Re: [PATCH v4 1/2] sched/fair: Check a task has a fitting cpu when updating misfit

From: Qais Yousef
Date: Thu Jan 25 2024 - 20:46:12 EST


On 01/25/24 18:40, Vincent Guittot wrote:
> On Wed, 24 Jan 2024 at 23:30, Qais Yousef <qyousef@xxxxxxxxxxx> wrote:
> >
> > On 01/23/24 09:26, Vincent Guittot wrote:
> > > On Fri, 5 Jan 2024 at 23:20, Qais Yousef <qyousef@xxxxxxxxxxx> wrote:
> > > >
> > > > From: Qais Yousef <qais.yousef@xxxxxxx>
> > > >
> > > > If a misfit task is affined to a subset of the possible cpus, we need to
> > > > verify that one of these cpus can fit it. Otherwise the load balancer
> > > > code will continuously trigger needlessly leading the balance_interval
> > > > to increase in return and eventually end up with a situation where real
> > > > imbalances take a long time to address because of this impossible
> > > > imbalance situation.
> > >
> > > If your problem is about increasing balance_interval, it would be
> > > better to not increase the interval is such case.
> > > I mean that we are able to detect misfit_task conditions for the
> > > periodic load balance so we should be able to not increase the
> > > interval in such cases.
> > >
> > > If I'm not wrong, your problem only happens when the system is
> > > overutilized and we have disable EAS
> >
> > Yes and no. There are two concerns here:
> >
> > 1.
> >
> > So this patch is a generalized form of 0ae78eec8aa6 ("sched/eas: Don't update
> > misfit status if the task is pinned") which is when I originally noticed the
> > problem and this patch was written along side it.
> >
> > We have unlinked misfit from overutilized since then.
> >
> > And to be honest I am not sure if flattening of topology matters too since
> > I first noticed this, which was on Juno which doesn't have flat topology.
> >
> > FWIW I can still reproduce this, but I have a different setup now. On M1 mac
> > mini if I spawn a busy task affined to littles then expand the mask for
> > a single big core; I see big delays (>500ms) without the patch. But with the
> > patch it moves in few ms. The delay without the patch is too large and I can't
> > explain it. So the worry here is that generally misfit migration not happening
> > fast enough due to this fake misfit cases.
>
> I tried a similar scenario on RB5 but I don't see any difference with
> your patch. And that could be me not testing it correctly...
>
> I set the affinity of always running task to cpu[0-3] for a few
> seconds then extend it to [0-3,7] and the time to migrate is almost
> the same.

That matches what I do.

I write a trace_marker when I change affinity to help see when it should move.

>
> I'm using tip/sched/core + [0]
>
> [0] https://lore.kernel.org/all/20240108134843.429769-1-vincent.guittot@xxxxxxxxxx/

I tried on pinebook pro which has a rk3399 and I can't reproduce there too.

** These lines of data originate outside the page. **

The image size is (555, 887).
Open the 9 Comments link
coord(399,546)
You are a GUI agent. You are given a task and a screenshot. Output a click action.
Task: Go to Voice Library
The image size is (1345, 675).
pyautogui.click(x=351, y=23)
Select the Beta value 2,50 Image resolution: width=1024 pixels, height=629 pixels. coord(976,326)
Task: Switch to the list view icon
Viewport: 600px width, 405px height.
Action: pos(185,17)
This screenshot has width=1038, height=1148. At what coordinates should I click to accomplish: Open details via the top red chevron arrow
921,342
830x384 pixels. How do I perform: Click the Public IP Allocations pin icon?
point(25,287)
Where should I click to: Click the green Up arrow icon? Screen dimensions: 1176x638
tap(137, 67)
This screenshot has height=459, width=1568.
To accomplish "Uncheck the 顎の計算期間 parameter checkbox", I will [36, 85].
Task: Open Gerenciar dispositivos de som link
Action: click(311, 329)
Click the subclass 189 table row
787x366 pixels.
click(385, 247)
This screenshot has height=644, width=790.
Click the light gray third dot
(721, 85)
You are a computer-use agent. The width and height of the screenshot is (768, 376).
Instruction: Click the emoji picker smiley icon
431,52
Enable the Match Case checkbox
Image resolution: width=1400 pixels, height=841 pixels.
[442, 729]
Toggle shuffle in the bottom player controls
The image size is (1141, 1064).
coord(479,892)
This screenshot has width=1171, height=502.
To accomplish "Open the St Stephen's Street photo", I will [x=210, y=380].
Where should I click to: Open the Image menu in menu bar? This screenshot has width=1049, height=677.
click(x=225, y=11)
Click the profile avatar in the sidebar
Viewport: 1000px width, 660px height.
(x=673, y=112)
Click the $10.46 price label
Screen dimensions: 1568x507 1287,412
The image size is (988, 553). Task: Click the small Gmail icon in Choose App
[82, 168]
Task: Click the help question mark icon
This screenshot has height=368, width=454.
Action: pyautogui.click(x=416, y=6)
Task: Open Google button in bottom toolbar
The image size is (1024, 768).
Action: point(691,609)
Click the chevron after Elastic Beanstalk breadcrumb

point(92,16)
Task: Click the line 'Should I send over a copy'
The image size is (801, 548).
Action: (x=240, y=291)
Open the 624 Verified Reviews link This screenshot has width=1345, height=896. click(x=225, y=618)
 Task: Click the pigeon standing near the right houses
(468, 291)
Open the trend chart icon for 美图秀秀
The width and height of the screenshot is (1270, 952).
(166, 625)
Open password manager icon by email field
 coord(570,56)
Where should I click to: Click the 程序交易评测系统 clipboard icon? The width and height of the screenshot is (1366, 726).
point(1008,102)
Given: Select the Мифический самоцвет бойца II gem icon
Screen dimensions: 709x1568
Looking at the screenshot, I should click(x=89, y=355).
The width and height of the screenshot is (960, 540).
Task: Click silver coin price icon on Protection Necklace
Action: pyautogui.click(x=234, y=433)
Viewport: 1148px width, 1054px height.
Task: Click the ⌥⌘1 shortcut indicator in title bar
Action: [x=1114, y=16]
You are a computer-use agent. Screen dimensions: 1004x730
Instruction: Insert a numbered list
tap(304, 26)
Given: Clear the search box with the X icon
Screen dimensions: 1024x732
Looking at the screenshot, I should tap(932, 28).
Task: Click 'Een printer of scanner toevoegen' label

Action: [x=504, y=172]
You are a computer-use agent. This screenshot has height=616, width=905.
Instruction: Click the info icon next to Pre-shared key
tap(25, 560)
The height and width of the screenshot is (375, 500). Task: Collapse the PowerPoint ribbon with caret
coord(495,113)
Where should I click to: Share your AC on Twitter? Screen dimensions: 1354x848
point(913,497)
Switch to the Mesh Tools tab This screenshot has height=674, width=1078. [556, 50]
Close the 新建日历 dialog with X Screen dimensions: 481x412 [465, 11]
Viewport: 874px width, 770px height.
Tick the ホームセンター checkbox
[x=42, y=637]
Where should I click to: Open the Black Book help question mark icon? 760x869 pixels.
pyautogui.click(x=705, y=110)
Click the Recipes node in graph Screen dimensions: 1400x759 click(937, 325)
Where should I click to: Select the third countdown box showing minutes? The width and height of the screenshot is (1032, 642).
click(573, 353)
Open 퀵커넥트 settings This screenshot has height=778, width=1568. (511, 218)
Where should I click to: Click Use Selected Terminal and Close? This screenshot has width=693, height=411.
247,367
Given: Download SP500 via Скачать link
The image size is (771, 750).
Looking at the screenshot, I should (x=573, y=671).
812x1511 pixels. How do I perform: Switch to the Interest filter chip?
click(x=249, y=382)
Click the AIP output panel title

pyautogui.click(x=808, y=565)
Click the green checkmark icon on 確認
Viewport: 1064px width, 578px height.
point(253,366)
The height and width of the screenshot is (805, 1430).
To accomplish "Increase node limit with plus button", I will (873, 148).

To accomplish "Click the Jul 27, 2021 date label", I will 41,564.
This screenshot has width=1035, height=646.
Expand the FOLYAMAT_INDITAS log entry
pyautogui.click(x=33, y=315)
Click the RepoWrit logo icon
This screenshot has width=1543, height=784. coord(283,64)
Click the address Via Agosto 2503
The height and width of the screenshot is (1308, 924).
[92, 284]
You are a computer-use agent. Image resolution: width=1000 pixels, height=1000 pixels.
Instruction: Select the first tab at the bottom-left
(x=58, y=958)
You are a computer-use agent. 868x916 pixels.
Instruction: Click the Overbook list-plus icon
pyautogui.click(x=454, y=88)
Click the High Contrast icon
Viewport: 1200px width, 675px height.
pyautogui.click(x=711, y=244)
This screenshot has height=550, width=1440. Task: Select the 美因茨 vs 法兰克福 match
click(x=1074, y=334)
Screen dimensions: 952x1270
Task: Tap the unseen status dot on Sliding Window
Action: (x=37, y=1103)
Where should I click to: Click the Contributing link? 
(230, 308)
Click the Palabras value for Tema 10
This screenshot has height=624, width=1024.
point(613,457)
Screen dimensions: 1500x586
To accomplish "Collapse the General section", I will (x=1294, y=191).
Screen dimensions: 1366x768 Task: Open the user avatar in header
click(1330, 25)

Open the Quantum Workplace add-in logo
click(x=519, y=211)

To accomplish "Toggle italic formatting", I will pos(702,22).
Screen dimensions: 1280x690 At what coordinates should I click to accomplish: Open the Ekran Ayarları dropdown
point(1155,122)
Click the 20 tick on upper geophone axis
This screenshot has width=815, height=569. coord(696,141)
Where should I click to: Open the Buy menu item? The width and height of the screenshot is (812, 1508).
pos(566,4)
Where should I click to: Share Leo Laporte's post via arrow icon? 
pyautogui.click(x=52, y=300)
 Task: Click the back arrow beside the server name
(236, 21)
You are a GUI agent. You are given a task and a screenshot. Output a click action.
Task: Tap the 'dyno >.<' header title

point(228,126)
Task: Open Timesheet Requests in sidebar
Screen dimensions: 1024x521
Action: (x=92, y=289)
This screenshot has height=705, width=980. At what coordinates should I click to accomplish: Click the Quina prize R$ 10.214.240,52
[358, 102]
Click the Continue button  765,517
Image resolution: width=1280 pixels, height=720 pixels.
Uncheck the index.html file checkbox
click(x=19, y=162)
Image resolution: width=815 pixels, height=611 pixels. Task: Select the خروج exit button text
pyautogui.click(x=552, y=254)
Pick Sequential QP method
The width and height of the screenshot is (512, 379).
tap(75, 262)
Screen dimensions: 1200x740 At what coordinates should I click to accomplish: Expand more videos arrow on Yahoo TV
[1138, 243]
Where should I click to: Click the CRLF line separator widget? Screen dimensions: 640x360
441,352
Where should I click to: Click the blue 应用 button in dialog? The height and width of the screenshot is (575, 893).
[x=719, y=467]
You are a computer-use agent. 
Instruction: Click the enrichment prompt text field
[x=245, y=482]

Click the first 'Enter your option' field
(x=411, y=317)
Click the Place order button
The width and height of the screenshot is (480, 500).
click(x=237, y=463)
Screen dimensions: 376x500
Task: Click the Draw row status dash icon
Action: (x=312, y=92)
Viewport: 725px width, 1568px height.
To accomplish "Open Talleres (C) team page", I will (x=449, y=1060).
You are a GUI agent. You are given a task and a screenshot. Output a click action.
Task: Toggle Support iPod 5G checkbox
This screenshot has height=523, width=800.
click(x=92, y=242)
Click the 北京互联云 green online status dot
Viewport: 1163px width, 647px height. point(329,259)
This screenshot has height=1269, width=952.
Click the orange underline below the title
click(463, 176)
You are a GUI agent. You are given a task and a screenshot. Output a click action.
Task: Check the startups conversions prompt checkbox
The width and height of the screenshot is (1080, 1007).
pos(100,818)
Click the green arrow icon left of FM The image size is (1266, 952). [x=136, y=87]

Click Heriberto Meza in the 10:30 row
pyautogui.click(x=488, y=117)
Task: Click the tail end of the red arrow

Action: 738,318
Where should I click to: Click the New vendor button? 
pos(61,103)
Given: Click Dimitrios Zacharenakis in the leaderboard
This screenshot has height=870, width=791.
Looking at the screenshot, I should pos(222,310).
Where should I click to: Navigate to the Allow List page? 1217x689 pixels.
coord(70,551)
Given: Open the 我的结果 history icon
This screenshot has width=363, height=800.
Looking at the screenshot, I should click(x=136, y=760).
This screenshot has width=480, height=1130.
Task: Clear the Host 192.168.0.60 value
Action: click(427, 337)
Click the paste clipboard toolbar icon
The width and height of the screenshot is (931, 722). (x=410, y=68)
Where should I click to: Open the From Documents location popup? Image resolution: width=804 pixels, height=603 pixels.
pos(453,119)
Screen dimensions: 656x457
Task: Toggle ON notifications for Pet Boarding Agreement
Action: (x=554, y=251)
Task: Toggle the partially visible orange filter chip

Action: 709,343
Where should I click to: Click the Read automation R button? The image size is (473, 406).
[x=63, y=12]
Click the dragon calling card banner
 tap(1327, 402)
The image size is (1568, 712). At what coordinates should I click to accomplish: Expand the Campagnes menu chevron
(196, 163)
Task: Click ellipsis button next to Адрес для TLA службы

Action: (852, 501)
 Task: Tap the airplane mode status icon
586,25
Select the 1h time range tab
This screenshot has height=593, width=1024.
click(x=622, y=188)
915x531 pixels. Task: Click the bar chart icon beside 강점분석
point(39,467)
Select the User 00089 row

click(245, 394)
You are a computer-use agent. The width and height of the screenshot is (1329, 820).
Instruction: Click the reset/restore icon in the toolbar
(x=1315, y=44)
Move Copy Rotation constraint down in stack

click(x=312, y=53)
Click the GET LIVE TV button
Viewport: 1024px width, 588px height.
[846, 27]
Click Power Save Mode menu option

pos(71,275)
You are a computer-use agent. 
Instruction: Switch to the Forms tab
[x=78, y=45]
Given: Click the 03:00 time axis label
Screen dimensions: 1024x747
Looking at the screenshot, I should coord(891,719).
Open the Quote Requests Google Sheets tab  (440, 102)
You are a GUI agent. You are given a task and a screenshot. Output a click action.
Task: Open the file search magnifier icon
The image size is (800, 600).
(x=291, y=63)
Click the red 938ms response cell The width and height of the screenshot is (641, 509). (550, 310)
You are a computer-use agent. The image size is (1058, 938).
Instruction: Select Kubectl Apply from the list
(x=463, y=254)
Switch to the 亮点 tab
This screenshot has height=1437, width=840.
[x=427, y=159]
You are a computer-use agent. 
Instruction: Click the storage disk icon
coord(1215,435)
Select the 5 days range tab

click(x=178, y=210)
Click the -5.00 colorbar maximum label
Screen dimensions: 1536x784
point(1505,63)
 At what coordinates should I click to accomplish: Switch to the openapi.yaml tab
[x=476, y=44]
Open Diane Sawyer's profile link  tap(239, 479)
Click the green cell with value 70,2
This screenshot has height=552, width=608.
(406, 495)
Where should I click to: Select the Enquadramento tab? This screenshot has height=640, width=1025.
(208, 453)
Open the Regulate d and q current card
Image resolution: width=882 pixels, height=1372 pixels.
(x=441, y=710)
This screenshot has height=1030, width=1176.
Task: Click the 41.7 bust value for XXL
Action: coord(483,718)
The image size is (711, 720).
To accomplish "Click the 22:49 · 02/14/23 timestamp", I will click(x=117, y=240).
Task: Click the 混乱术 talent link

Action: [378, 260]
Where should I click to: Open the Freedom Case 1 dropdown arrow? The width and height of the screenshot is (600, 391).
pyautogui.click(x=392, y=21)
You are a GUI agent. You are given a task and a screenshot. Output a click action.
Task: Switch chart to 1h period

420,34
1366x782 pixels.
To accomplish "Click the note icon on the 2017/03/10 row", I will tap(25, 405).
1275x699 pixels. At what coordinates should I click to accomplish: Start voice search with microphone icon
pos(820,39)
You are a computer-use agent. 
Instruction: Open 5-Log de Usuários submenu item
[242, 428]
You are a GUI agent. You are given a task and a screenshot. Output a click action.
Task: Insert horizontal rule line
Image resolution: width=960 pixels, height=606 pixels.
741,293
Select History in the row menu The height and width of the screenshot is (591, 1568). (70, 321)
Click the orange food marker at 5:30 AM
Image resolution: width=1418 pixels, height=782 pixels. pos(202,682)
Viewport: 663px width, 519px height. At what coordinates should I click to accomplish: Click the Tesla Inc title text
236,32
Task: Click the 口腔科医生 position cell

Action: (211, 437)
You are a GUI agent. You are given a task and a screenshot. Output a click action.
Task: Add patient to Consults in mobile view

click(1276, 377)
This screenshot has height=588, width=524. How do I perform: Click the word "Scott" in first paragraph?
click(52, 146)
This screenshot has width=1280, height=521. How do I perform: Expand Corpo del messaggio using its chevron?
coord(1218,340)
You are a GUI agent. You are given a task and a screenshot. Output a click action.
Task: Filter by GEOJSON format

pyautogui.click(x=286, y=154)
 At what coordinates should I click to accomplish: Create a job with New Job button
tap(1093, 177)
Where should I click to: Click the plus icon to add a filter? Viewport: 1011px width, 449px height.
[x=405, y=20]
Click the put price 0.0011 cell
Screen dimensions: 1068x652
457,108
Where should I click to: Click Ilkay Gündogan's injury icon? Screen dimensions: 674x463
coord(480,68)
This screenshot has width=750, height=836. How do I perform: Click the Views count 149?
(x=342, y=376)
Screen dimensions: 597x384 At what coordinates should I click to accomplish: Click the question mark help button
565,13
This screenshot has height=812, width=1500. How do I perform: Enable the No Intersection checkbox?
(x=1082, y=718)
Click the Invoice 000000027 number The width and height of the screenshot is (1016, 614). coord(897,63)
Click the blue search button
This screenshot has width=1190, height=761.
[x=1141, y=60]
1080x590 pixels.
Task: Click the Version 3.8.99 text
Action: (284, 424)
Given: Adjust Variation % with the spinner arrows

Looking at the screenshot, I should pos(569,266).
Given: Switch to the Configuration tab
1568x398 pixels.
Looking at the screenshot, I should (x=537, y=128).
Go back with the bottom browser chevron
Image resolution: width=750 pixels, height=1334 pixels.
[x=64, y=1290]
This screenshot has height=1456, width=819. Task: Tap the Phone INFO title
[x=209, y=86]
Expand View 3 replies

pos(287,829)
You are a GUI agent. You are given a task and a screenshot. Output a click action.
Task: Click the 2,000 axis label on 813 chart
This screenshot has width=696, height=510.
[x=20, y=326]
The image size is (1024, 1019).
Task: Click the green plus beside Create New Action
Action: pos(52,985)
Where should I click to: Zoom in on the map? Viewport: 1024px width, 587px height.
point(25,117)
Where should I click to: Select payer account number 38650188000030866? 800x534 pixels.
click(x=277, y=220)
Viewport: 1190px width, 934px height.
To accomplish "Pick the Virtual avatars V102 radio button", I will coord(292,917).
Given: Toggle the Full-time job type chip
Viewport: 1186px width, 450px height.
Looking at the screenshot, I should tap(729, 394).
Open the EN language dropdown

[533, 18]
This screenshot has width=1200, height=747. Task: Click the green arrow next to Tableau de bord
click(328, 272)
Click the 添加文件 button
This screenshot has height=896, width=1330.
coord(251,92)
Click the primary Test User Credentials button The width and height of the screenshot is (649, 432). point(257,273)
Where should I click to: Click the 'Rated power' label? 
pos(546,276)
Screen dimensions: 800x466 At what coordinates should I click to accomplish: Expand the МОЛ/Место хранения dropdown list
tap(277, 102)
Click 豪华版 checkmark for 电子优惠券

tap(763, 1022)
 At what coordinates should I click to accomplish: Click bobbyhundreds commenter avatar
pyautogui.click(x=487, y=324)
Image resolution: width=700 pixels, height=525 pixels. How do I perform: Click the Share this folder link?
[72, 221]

On the M1 I get two sched domains, MC and DIE. But on the pine64 it has only
MC. Could this be the difference as lb has sched domains dependencies?

It seems we flatten topologies but not sched domains. I see all cpus shown as
core_siblings. The DT for apple silicon sets clusters in the cpu-map - which
seems the flatten topology stuff detect LLC correctly but still keeps the
sched-domains not flattened. Is this a bug? I thought we will end up with one
sched domain still.

TBH I had a bit of confirmation bias that this is a problem based on the fix
(0ae78eec8aa6) that we had in the past. So on verification I looked at
balance_interval and this reproducer which is a not the same as the original
one and it might be exposing another problem and I didn't think twice about it.

The patch did help though. So maybe there are more than one problem. The delays
are longer than I expected as I tried to highlight. I'll continue to probe.